● What to work on: Rewrite the records from their start through the line containing "tap(675, 142)", with both ends included, keeping the requests as they are and multiplying each click coordinate in the answers by 0.25, rounded to whole numbers with halves rounded up. Give only these lines.

** Start Extracted entries **

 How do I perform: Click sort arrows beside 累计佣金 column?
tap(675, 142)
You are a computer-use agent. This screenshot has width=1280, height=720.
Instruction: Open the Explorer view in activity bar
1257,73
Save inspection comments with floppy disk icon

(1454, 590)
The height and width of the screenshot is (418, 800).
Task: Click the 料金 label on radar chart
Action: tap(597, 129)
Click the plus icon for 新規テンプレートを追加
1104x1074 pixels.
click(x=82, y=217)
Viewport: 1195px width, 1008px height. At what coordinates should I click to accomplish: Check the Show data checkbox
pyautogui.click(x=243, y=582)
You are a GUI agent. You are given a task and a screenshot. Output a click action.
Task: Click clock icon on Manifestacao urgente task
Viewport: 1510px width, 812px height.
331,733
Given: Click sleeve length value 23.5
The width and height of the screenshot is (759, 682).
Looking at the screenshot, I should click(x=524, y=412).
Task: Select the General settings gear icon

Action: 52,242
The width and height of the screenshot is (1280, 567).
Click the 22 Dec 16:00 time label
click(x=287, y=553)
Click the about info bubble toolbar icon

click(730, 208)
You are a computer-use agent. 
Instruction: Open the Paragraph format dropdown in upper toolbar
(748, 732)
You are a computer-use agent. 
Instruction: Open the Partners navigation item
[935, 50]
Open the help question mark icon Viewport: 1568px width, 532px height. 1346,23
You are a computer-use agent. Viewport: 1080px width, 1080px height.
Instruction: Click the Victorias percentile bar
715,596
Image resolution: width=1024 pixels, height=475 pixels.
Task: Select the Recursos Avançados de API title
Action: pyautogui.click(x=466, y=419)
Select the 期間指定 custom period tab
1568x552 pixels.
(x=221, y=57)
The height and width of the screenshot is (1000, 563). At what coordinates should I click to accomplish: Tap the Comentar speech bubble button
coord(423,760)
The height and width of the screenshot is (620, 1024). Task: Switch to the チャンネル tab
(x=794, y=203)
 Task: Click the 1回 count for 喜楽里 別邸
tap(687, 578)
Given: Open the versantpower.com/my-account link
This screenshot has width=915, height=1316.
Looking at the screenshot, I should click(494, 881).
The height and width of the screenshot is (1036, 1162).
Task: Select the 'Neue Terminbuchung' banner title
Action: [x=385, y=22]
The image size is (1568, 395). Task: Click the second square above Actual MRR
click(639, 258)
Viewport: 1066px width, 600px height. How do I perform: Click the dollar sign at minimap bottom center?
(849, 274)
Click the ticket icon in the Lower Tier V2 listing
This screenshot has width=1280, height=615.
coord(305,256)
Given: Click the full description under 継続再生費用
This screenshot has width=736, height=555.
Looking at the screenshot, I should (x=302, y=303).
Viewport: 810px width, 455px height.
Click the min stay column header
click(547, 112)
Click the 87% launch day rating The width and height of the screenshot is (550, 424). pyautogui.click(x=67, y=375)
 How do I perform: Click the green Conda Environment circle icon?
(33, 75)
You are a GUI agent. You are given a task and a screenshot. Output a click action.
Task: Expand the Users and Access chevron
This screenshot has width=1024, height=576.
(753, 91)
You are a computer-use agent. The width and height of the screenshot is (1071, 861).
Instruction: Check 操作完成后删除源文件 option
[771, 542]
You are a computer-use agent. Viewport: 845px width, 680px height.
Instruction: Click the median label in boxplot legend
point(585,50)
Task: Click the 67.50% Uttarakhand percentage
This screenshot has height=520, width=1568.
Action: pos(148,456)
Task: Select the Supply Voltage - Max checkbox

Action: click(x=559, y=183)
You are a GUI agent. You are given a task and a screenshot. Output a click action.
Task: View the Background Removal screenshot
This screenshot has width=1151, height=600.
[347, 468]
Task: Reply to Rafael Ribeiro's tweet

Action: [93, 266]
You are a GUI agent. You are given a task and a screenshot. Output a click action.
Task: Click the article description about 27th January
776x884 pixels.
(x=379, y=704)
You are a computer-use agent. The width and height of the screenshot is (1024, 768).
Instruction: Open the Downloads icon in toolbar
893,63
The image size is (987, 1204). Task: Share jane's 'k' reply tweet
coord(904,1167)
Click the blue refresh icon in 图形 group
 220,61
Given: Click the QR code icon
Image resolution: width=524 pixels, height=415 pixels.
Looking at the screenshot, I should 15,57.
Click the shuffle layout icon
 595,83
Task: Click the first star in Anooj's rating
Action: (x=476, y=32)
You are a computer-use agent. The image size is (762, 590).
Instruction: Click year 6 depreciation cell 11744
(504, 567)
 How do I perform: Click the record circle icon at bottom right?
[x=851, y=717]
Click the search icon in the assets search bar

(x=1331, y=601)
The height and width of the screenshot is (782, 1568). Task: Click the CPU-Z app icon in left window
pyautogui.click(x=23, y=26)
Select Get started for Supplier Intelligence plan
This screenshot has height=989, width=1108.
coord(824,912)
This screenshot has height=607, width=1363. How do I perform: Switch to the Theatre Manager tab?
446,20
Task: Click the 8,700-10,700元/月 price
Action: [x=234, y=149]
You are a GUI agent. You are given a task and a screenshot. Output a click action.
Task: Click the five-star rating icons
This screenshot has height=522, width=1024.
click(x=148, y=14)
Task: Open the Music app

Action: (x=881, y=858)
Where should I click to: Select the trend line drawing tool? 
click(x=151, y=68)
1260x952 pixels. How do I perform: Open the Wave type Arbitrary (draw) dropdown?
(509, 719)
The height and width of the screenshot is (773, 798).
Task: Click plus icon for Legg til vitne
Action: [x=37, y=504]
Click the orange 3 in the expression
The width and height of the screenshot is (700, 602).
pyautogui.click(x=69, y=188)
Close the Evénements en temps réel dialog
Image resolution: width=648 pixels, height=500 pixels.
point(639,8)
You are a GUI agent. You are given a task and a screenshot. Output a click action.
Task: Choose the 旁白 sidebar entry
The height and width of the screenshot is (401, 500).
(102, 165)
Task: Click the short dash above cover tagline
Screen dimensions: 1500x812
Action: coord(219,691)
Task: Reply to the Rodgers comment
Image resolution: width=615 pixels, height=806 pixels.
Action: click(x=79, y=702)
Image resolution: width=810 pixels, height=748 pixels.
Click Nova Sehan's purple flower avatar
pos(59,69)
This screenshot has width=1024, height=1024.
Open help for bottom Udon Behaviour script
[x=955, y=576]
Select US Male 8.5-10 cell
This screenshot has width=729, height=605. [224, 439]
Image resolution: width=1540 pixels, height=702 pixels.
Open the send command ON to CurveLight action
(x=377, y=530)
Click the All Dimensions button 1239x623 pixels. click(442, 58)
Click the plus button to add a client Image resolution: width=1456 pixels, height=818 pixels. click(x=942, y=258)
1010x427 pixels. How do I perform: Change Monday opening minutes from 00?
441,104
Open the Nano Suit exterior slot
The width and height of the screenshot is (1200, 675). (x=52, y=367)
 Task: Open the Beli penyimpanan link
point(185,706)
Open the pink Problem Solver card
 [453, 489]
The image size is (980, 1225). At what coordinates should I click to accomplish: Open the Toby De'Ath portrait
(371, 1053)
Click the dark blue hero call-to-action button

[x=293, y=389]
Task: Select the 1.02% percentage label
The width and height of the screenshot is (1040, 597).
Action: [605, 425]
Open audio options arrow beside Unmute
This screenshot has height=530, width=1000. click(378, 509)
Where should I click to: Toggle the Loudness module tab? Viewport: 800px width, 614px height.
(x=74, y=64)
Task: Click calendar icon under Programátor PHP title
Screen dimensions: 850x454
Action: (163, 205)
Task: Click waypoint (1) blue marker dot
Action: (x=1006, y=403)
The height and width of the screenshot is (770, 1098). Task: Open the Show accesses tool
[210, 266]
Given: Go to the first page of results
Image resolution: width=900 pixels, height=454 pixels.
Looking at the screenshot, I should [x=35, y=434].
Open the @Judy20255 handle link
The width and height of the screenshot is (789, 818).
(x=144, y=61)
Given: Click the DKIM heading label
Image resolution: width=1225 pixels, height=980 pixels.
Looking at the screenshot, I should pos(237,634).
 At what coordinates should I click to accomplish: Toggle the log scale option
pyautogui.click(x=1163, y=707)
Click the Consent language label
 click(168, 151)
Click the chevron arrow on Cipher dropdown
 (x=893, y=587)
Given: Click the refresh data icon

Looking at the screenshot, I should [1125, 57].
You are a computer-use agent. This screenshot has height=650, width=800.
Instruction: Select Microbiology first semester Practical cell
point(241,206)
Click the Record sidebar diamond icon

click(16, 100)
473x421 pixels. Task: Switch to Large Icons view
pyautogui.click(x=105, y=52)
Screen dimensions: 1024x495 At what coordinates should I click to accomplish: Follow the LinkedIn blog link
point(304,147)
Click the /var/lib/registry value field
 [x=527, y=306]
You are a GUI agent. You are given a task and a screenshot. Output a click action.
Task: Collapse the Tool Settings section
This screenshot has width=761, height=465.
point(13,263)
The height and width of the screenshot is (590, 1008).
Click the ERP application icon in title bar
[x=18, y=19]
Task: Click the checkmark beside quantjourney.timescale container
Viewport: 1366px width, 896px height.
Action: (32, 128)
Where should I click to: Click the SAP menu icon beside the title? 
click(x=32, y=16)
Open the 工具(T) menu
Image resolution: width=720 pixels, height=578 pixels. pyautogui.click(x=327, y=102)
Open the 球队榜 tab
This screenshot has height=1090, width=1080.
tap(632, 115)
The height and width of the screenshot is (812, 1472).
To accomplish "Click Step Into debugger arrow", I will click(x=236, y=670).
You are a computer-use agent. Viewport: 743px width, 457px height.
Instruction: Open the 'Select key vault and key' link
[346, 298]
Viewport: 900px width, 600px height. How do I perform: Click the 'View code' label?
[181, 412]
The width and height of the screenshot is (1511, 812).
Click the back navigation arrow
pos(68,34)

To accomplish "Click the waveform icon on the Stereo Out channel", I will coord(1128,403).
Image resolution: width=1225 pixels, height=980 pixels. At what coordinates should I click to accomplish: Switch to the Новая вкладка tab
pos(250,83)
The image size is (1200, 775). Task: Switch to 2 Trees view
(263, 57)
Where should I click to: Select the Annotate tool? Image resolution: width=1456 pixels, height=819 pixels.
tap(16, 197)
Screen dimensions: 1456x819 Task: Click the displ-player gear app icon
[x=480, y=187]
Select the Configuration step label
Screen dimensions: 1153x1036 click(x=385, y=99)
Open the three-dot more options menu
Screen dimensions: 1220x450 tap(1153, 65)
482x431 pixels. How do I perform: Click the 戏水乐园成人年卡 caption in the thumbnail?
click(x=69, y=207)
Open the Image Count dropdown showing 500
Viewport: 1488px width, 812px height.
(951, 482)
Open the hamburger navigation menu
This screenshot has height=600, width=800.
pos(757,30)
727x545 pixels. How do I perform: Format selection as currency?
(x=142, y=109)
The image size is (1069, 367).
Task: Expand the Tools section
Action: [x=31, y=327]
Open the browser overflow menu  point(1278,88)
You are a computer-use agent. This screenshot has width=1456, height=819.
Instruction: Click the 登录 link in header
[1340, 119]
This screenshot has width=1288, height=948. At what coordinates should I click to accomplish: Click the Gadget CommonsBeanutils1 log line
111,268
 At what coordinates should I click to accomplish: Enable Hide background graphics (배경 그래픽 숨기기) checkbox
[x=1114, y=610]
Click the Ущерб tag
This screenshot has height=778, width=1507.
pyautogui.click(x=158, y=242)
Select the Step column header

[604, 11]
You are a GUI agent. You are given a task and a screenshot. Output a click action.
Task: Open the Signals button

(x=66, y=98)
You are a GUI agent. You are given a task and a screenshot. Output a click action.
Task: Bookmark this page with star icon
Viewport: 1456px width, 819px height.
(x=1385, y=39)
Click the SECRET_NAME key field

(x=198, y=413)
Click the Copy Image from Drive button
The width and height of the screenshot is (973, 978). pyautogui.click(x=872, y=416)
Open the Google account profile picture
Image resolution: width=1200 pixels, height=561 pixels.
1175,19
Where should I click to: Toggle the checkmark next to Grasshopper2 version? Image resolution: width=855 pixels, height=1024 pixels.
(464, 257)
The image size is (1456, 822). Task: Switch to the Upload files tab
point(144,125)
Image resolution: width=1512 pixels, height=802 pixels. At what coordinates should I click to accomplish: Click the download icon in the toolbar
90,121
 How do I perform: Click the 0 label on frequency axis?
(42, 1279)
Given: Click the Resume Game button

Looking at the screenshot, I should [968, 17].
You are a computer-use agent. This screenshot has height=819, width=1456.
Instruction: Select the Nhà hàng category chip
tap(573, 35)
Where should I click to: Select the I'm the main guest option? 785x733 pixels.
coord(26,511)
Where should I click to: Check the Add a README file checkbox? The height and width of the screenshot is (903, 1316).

** End Extracted entries **

● Task response:
 How do I perform: Click sort arrows beside 累计佣金 column?
tap(169, 36)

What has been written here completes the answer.